パスピエ SINGLE「最終電車 featuring 泉まくら(FragmentのREMIX)」ディスクレビュー

最終電車 featuring 泉まくら(FragmentのREMIX)

SINGLE

パスピエ

最終電車 featuring 泉まくら(FragmentのREMIX)

ワーナーミュージック・ジャパン

2013.05.22 release

完全数量限定生産盤 <CD>


大注目ポップ・バンドと気鋭の女性ラッパーによるコラボ曲

 ’13年3月にリリースされたシングル「フィーバー」がスマッシュ・ヒット。東京藝大・ピアノ科出身の成田ハジメ(key)による高度な音楽理論に裏打ちされた楽曲、アートワークも手がける大胡田なつき(vo)のガーリーかつエッジーなボーカルによって、音楽ファンからの支持を確実に高めているパスピエから、タワーレコード限定リミックス・シングル「最終電車 featuring 泉まくら(FragmentのRemix)」が届けられた。

 まずは「最終電車」の説明から。パスピエが昨年発表したアルバム『ONOMIMONO』に収録されたこの曲は、“最終電車に乗ろうとする男の子とそれを見送る女の子”を描いたポップ・チューン。恋愛の初期における繊細な感情の交流をテーマにした歌詞、高揚感と切なさが絶妙のバランスで溶け合うメロディ、緻密に構築されたアレンジと生々しいバンド感が共存するサウンドメイク──この曲にはパスピエというバンドの魅力が凝縮されていると言っていいだろう。

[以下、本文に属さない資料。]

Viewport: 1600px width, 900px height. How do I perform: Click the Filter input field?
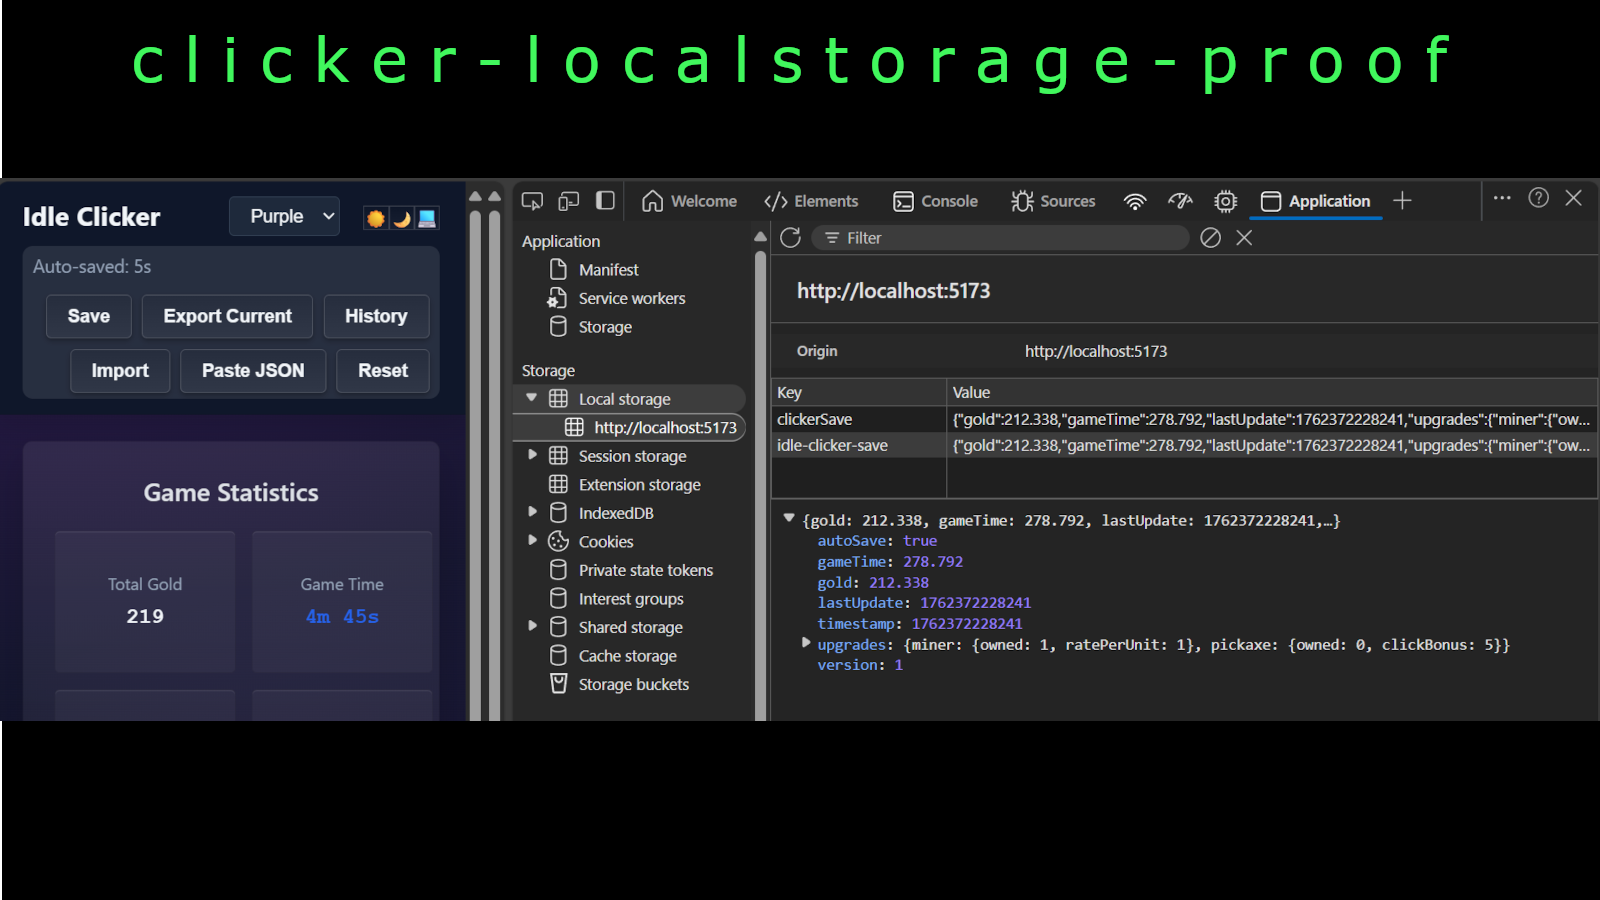click(x=1000, y=238)
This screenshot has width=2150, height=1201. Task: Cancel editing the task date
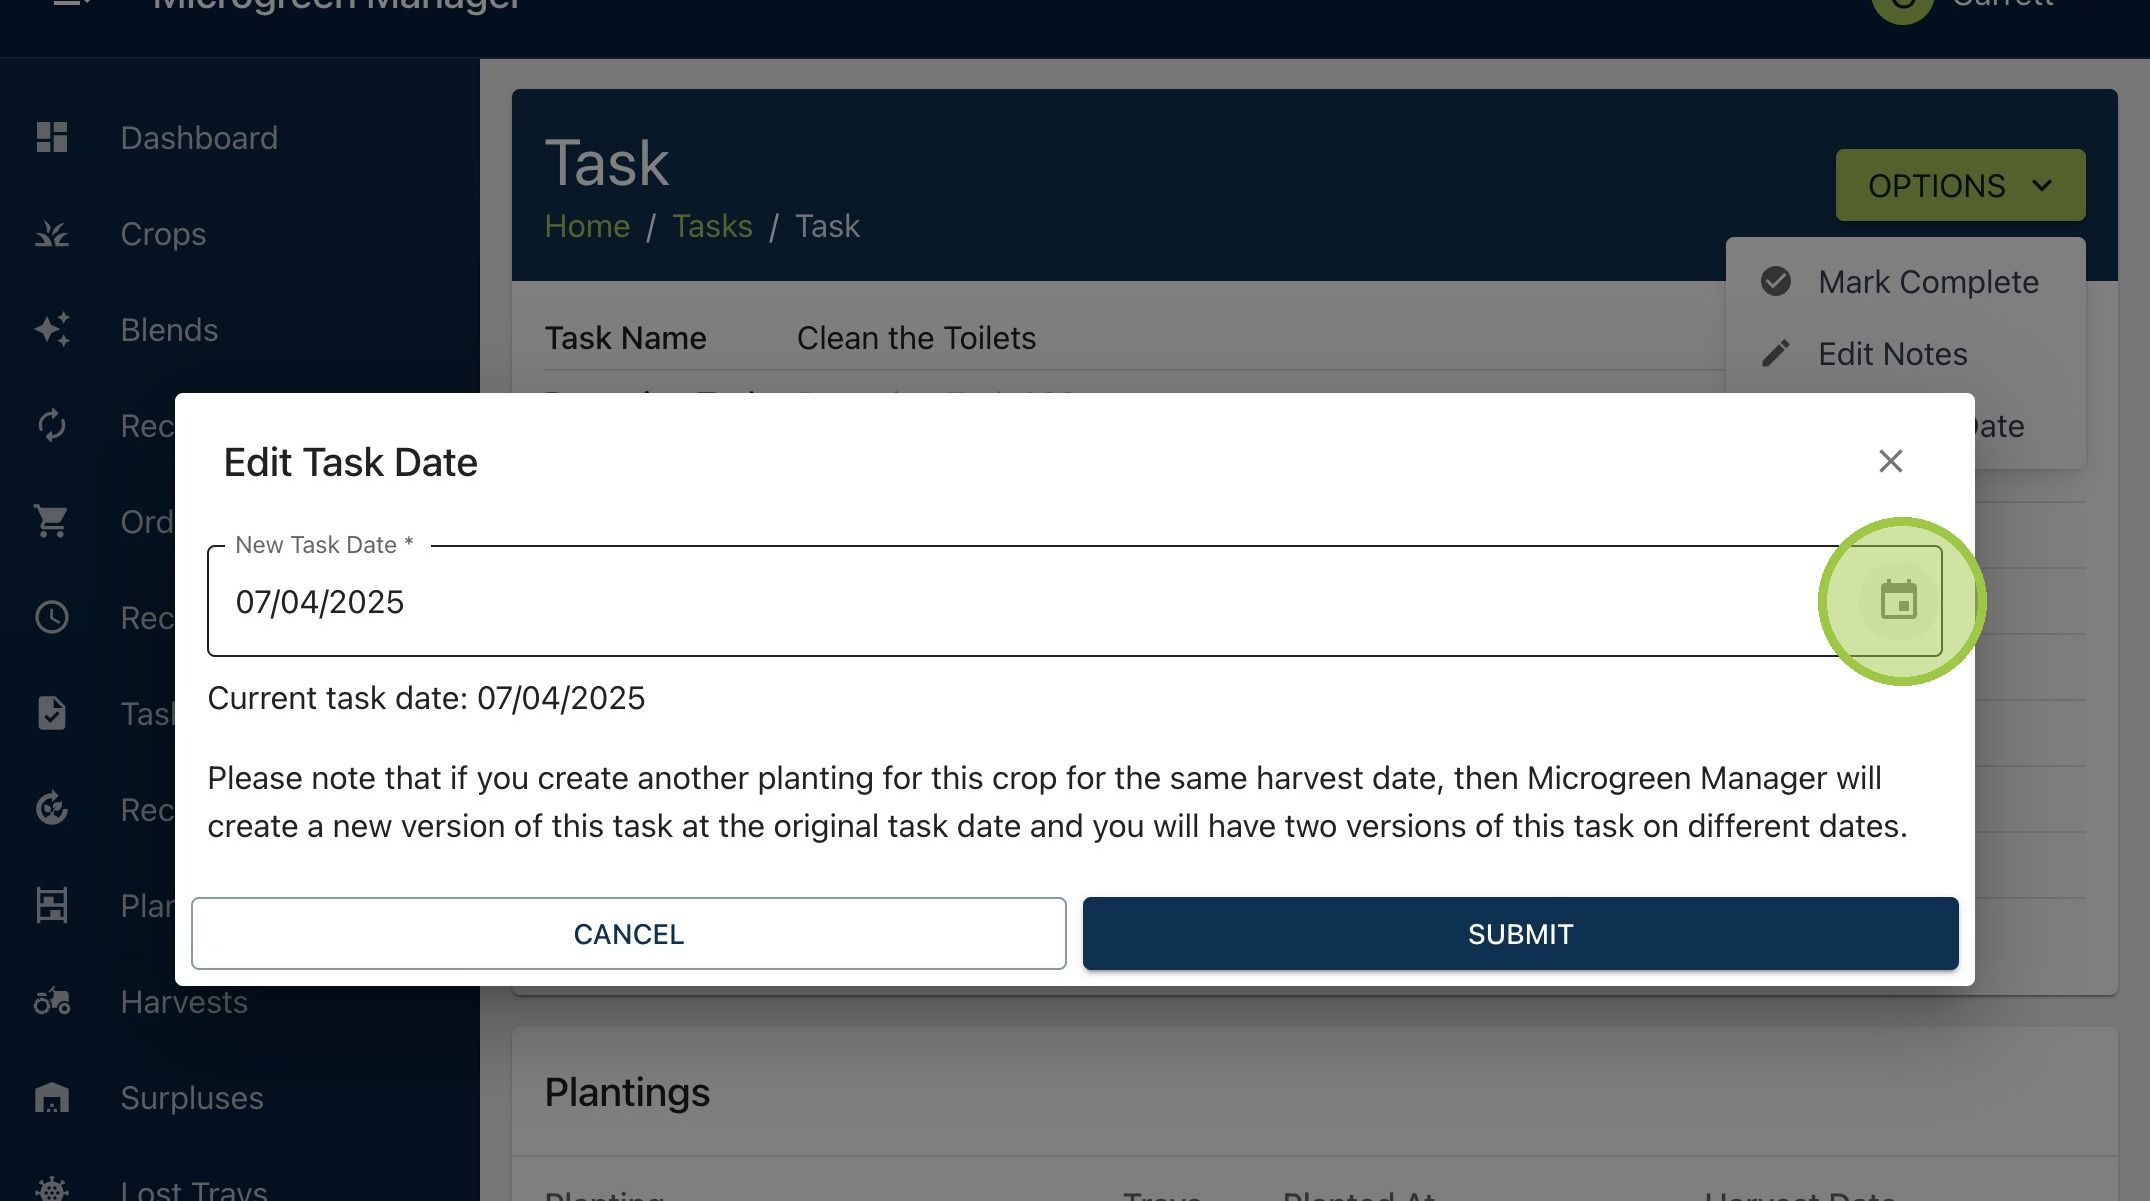[628, 933]
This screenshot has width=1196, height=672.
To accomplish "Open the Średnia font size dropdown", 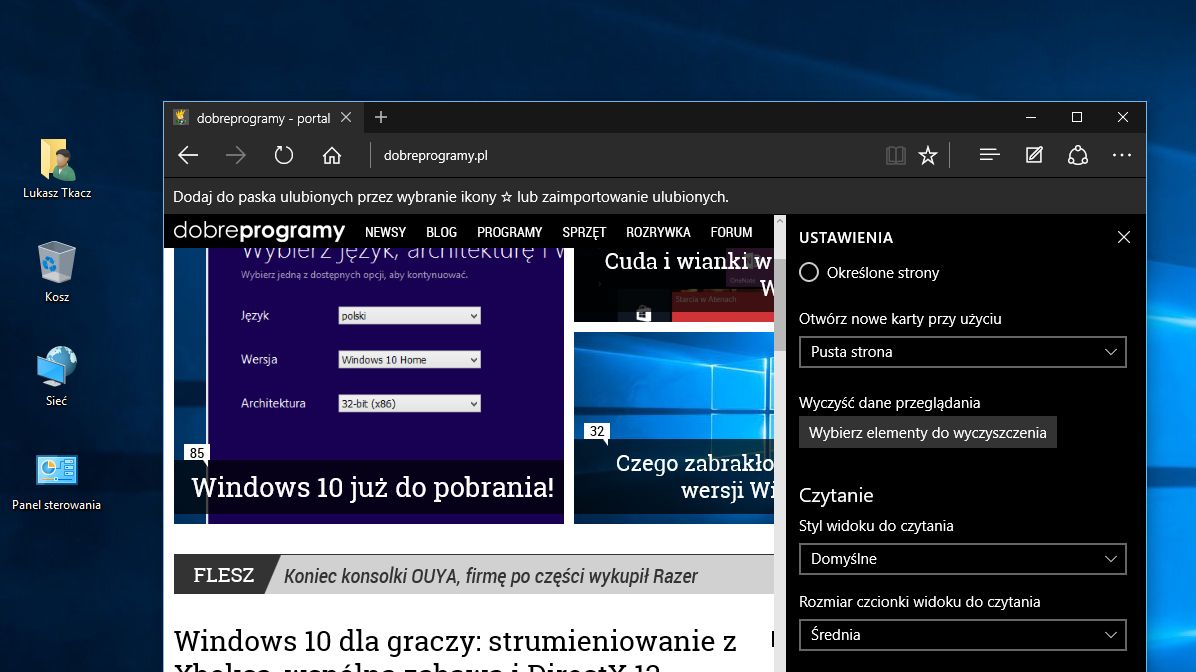I will (x=962, y=635).
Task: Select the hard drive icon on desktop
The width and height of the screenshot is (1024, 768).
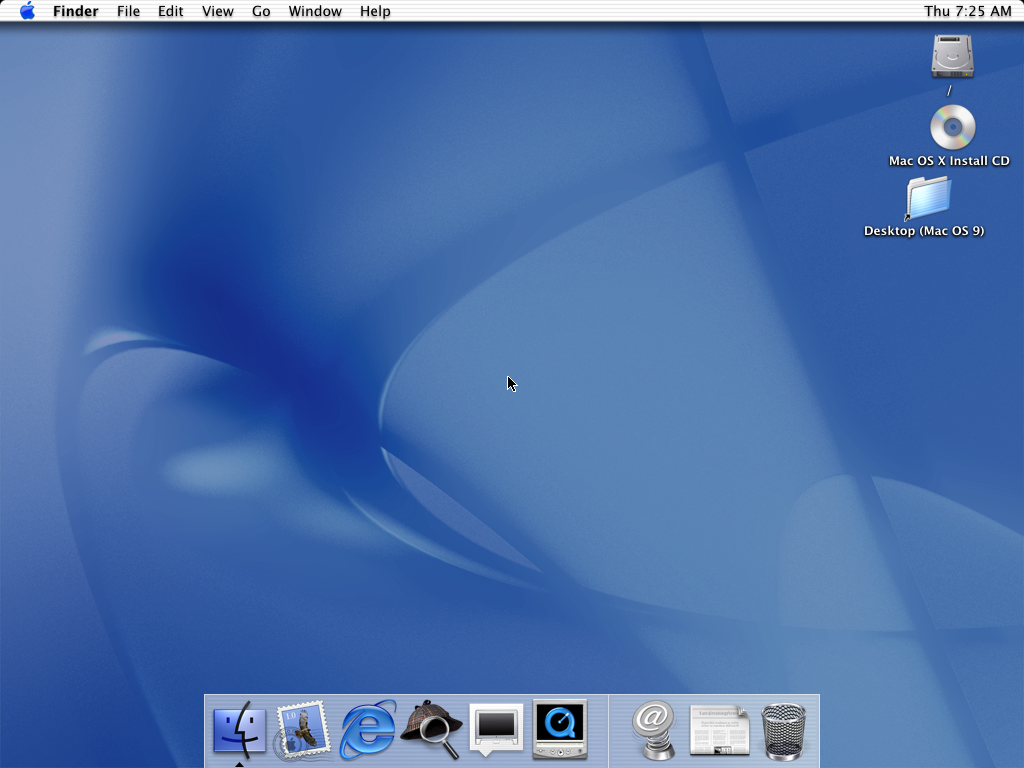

 今回のリミックスにフィーチャーされている泉まくらは、福岡在住の女性ラッパー。「最終電車」のテーマを受け継ぎ、女の子の期待と葛藤をリリカルに綴ったラップ、そして、叙情的な旋律を感じさせるフロウからは、彼女のポテンシャルの高さが伝わってくる。彼女が所属するレーベル“術ノ穴”を主宰するトラック・メイカー・デュオのFragmentが手がけた、憂いと華やかさが混じり合うトラックも素晴らしい。

 さらに本作には、パスピエの自主企画イベント“印象A”でオープニングDJを担当していたOMSBによるリミックス「最終電車 featuring 泉まくら(OMSB from SIMI LABのREMIX)」を収録。また、泉まくらのアートワークを手がける大島智子と大胡田なつきが描き下ろしたジャケットも超キュート。トラック、リリック、ビジュアルが立体的に絡み合う、意義深いコラボレーション作品に仕上がっている。

 同世代のアーティストとの有機的なコラボが実現したこのシングルによって、パスピエの魅力はさらに広い層に浸透していくはず。ニュー・アルバム『演出家出演』のリリースを6月12日に控えた彼らは今、最初のブレイクの時期を迎えようとしているようだ。